··· Study material ···

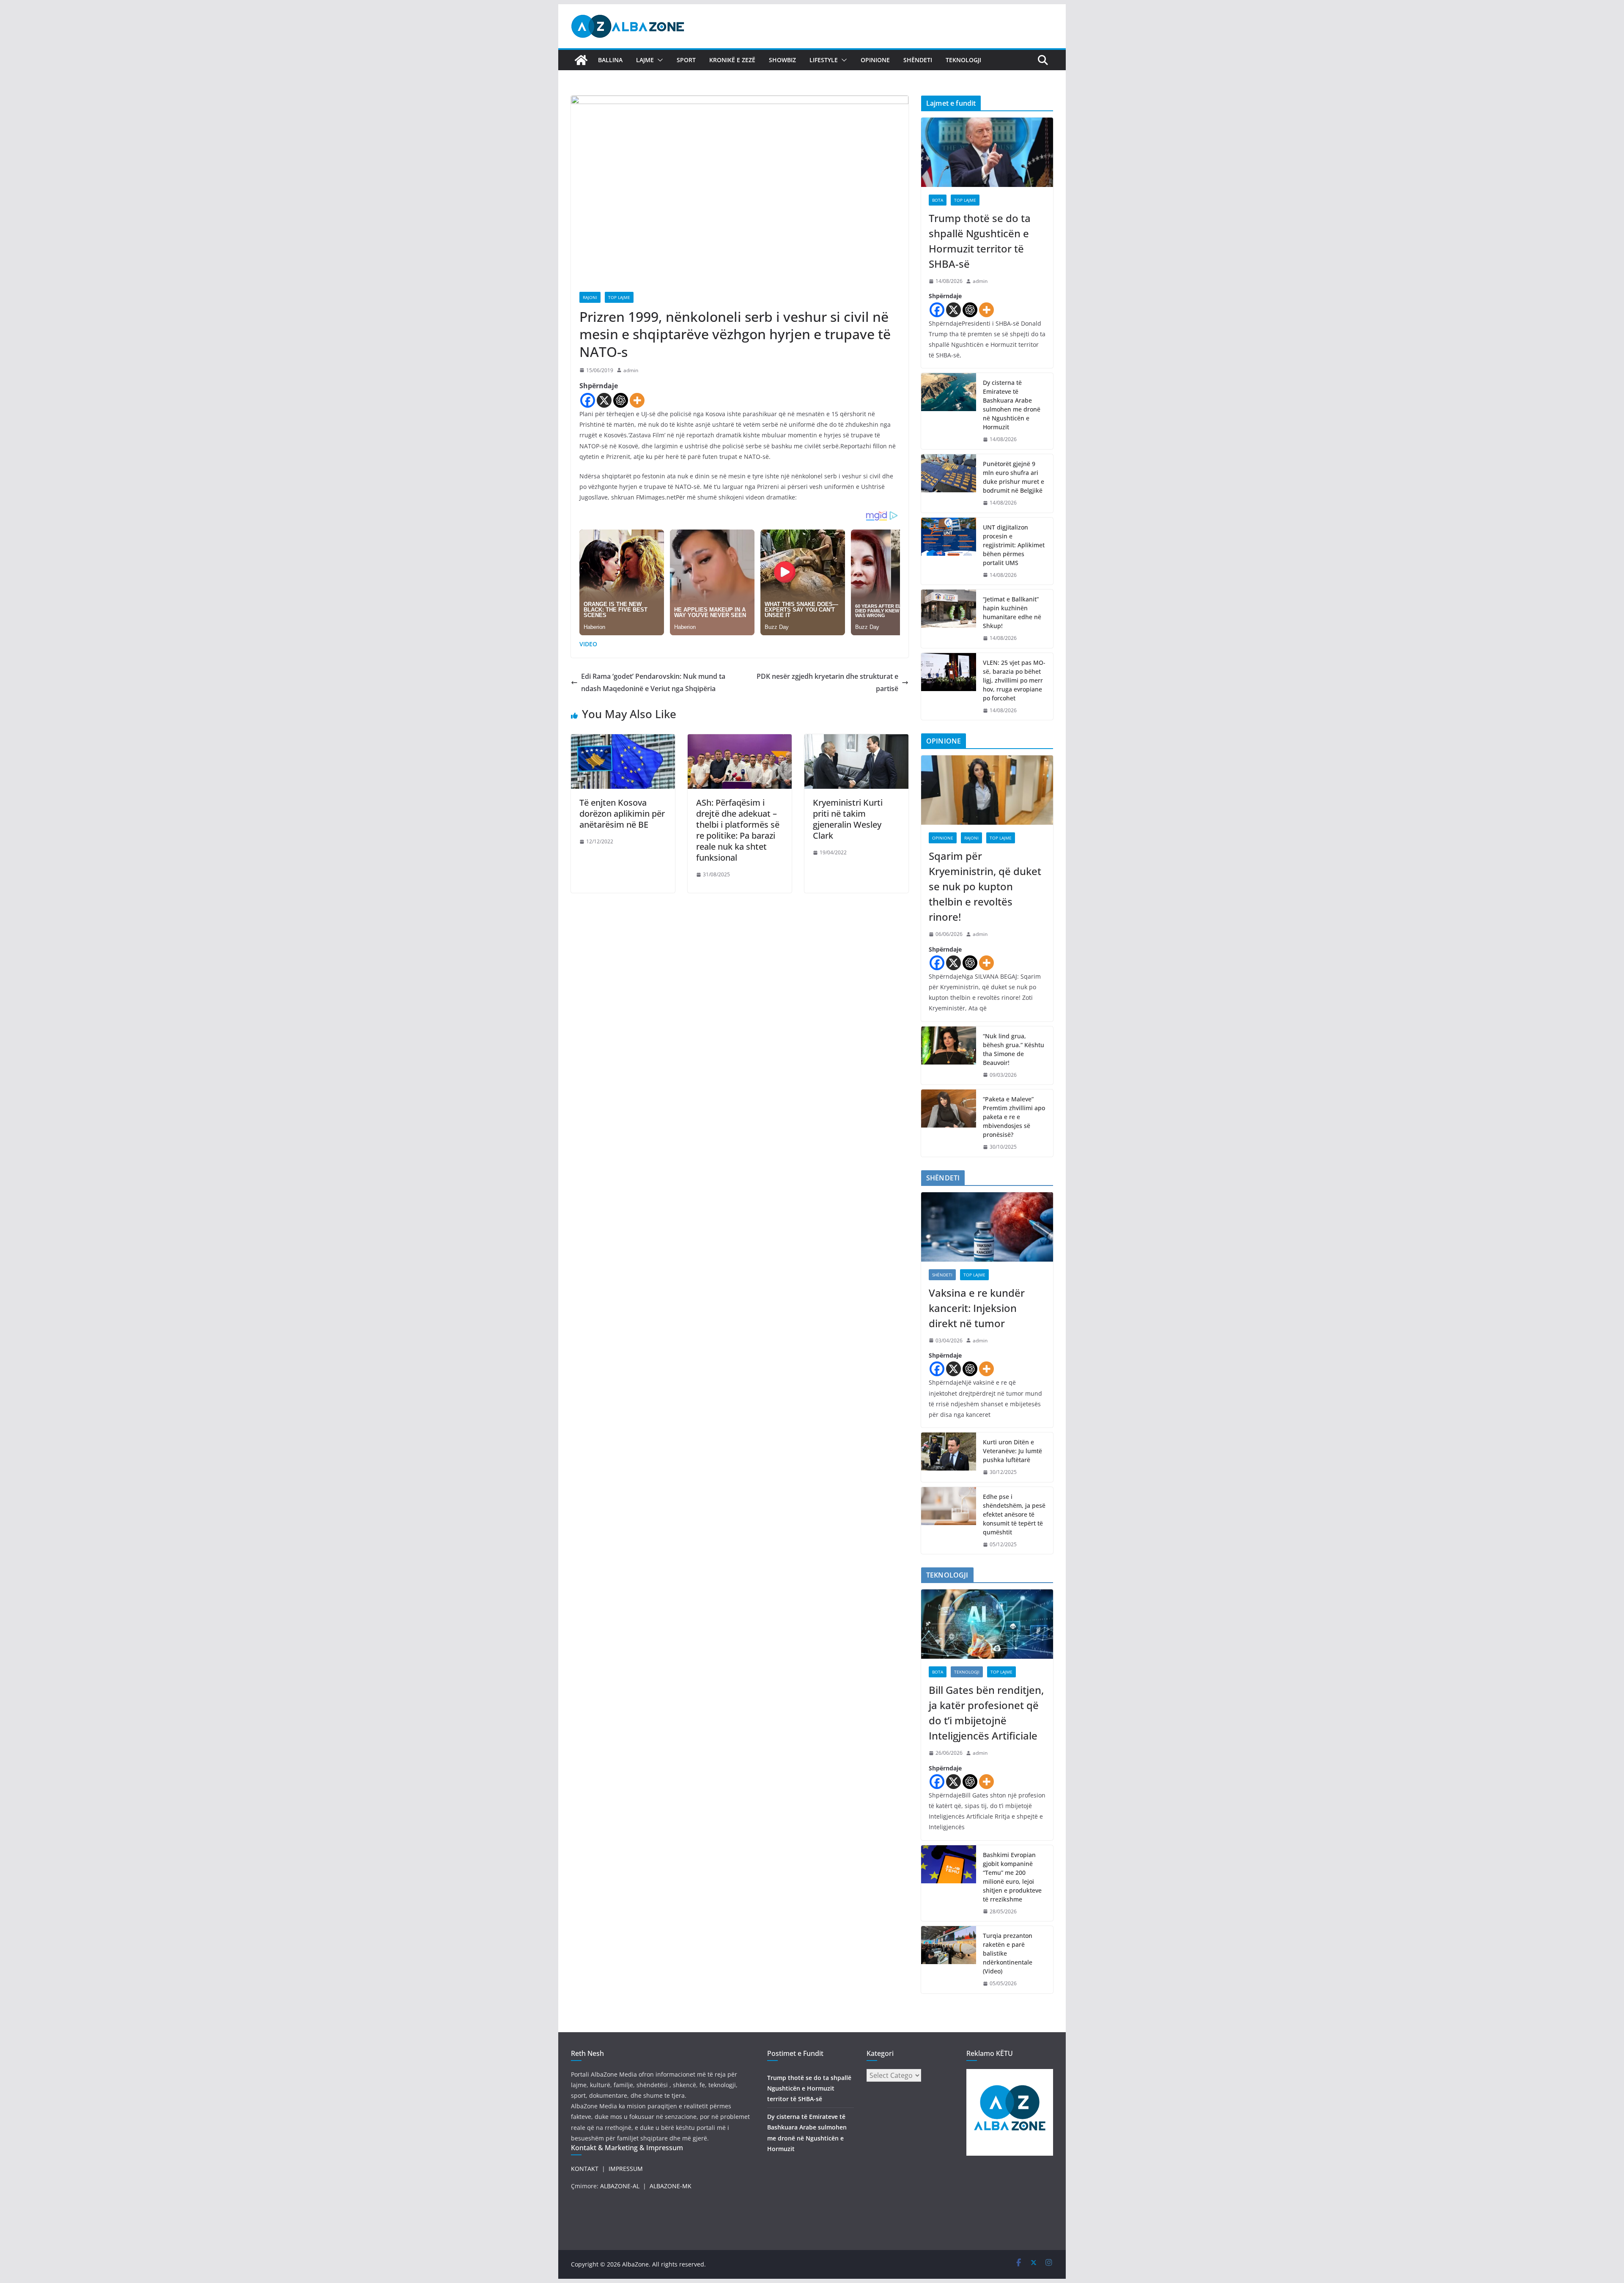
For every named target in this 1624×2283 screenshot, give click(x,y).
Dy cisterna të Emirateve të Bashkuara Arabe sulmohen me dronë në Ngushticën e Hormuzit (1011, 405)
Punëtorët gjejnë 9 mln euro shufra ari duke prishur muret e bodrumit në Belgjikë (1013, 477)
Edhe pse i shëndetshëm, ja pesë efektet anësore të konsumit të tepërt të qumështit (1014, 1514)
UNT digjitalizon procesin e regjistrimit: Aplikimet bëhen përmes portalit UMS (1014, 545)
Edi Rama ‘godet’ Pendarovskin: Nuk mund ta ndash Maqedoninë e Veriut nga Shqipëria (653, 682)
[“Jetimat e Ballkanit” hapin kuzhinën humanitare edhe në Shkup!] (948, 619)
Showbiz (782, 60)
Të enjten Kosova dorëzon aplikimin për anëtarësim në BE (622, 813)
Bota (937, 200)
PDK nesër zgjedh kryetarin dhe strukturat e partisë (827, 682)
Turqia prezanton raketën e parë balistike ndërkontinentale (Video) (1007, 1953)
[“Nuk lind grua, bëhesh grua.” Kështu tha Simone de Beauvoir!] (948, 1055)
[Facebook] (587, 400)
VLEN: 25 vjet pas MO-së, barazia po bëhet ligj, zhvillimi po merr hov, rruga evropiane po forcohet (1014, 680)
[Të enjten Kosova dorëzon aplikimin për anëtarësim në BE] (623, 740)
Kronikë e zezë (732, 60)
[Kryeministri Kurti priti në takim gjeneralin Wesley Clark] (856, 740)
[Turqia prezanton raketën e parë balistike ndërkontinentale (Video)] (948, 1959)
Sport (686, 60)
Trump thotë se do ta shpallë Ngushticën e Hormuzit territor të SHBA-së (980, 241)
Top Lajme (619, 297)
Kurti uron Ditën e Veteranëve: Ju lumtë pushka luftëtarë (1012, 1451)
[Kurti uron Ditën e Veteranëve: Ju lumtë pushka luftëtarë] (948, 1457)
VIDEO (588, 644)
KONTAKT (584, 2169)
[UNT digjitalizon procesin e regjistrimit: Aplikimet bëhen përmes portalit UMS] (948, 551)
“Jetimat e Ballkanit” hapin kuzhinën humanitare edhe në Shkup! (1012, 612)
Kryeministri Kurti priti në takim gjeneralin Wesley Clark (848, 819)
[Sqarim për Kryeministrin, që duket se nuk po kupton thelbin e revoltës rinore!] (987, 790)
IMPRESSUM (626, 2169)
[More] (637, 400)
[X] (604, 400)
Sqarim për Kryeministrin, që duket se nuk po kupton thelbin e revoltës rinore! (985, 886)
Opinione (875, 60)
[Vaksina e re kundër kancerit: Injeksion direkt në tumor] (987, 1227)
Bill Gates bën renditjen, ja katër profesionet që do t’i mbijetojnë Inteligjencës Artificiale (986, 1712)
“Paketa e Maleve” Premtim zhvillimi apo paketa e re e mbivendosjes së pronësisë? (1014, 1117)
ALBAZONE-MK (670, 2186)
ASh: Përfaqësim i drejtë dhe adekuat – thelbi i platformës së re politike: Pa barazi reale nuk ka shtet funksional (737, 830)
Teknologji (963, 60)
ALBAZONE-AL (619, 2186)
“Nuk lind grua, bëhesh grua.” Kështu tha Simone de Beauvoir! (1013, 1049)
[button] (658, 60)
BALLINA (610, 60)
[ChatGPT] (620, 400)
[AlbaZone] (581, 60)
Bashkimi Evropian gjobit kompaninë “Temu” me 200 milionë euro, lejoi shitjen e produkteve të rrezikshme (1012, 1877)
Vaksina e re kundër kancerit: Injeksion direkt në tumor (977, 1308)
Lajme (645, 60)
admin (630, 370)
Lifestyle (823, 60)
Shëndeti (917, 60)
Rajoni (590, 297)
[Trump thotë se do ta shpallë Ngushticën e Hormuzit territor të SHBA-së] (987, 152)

···

What you have to do: Write out exactly the lines above from the line with "Shkup!] (948, 619)" through the line with "[Kryeministri Kurti priti", both of them included, and leave out all other lines.

Solution to this problem:
[“Jetimat e Ballkanit” hapin kuzhinën humanitare edhe në Shkup!] (948, 619)
Showbiz (782, 60)
Të enjten Kosova dorëzon aplikimin për anëtarësim në BE (622, 813)
Bota (937, 200)
PDK nesër zgjedh kryetarin dhe strukturat e partisë (827, 682)
Turqia prezanton raketën e parë balistike ndërkontinentale (Video) (1007, 1953)
[“Nuk lind grua, bëhesh grua.” Kështu tha Simone de Beauvoir!] (948, 1055)
[Facebook] (587, 400)
VLEN: 25 vjet pas MO-së, barazia po bëhet ligj, zhvillimi po merr hov, rruga evropiane po forcohet (1014, 680)
[Të enjten Kosova dorëzon aplikimin për anëtarësim në BE] (623, 740)
Kronikë e zezë (732, 60)
[Kryeministri Kurti priti në takim gjeneralin Wesley Clark] (856, 740)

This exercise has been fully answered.